Yaşadığı dönemin önde gelen hümanistlerinden ve kadın hakları savunucularından biri olan Charlotte Perkins Gilman’ın yazdığı Kadınlar Ülkesi, 1915 yılında kaleme alınmasına rağmen yayımlanması 1979 yılını bulan feminist bir ütopya.
Dünyayı keşfetme hevesiyle yanıp tutuşan Vandyck, Terry ve Jeff, karakterleri birbirinden oldukça farklı üç Amerikalı erkek.

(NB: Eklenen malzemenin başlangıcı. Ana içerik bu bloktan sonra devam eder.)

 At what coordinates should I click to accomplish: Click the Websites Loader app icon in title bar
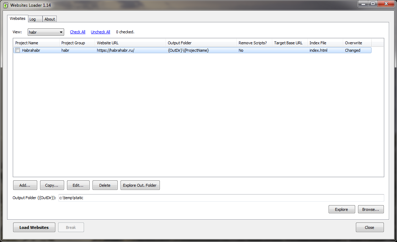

Varlığı sadece bir efsane gibi anlatılan, giden erkeklerin asla geri dönemediği söylenen Kadınlar Ülkesi’nden tesadüfen haberdar olduktan sonra oraya bir keşif gezisine çıkıyorlar. Sadece kadınlardan oluşan bir toplumun yapısıyla ilgili yürüttükleri tahminler ve hâlihazırda kafalarında bulunan eril kalıplar, gördükleri manzara karşısında yerle bir olan bu üçlü, Kadınlar Ülkesi’nde geçirdikleri bir yılı aşkın süre boyunca kafalarında yaratılan kadınlar hakkındaki ön yargıların ne kadar gerçek dışı olduğunu idrak ediyorlar. Bu kadar iyi organize edilmiş, güzelliklerle dolu, temiz, bakımlı ve gelişkin bu ülkenin sadece kadınlar tarafından kurulduğuna başta inanmak istemeseler de orada bizzat yaşadıkça gördüklerinin gerçek olduğunun ayırdına varıyorlar.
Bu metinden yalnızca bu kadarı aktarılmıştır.